- Update to lastest security patchset 20120103 - added max_input_vars directive (default "1000") to prevent attacks based on hash collisions (from PHP 5.4 RC4) Fix: Apply patch to port. Please remove forbidden mark from port, port is secure, all security patches are applied, if you need you can enable security patches "by default" in Makefile outside of the dialog user choose. Patch attached with submission follows:
Maintainer of lang/php52, Please note that PR ports/163782 has just been submitted. If it contains a patch for an upgrade, an enhancement or a bug fix you agree on, reply to this email stating that you approve the patch and a committer will take care of it. The full text of the PR can be found at: http://www.freebsd.org/cgi/query-pr.cgi?pr=ports/163782 -- Edwin Groothuis via the GNATS Auto Assign Tool edwin@FreeBSD.org
State Changed From-To: open->feedback Awaiting maintainers feedback (via the GNATS Auto Assign Tool)
please, commit this patch
Responsible Changed From-To: freebsd-ports-bugs->rm I will take it.

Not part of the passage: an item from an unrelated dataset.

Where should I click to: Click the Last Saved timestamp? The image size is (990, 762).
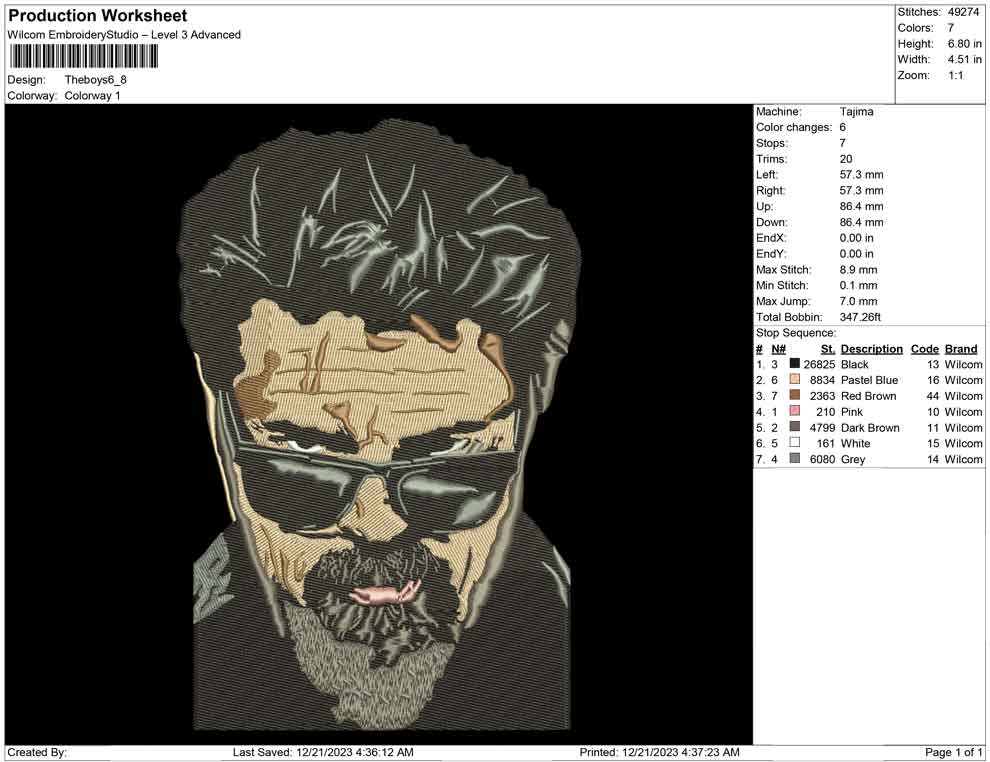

rm 2012-01-02 18:26:27 UTC FreeBSD ports repository Modified files: lang/php52 Makefile distinfo Log: Update to lastest security patchset 20120103: added max_input_vars directive (default "1000") to prevent attacks based on hash collisions (from PHP 5.4 RC4) PR: 163782 Submitted by: Svyatoslav Lempert <svyatoslav.lempert at gmail dot com> Approved by: maintainer Revision Changes Path 1.25 +2 -2 ports/lang/php52/Makefile 1.11 +2 -2 ports/lang/php52/distinfo _______________________________________________ cvs-all@freebsd.org mailing list http://lists.freebsd.org/mailman/listinfo/cvs-all To unsubscribe, send any mail to "cvs-all-unsubscribe@freebsd.org"
This patches are already applied by default and FORBIDDEN will only appear if WITH_BACKPORTS is set to off. So i see no problem. -- Regards, Ruslan Tinderboxing kills... the drives.
State Changed From-To: feedback->closed Committed, thank you!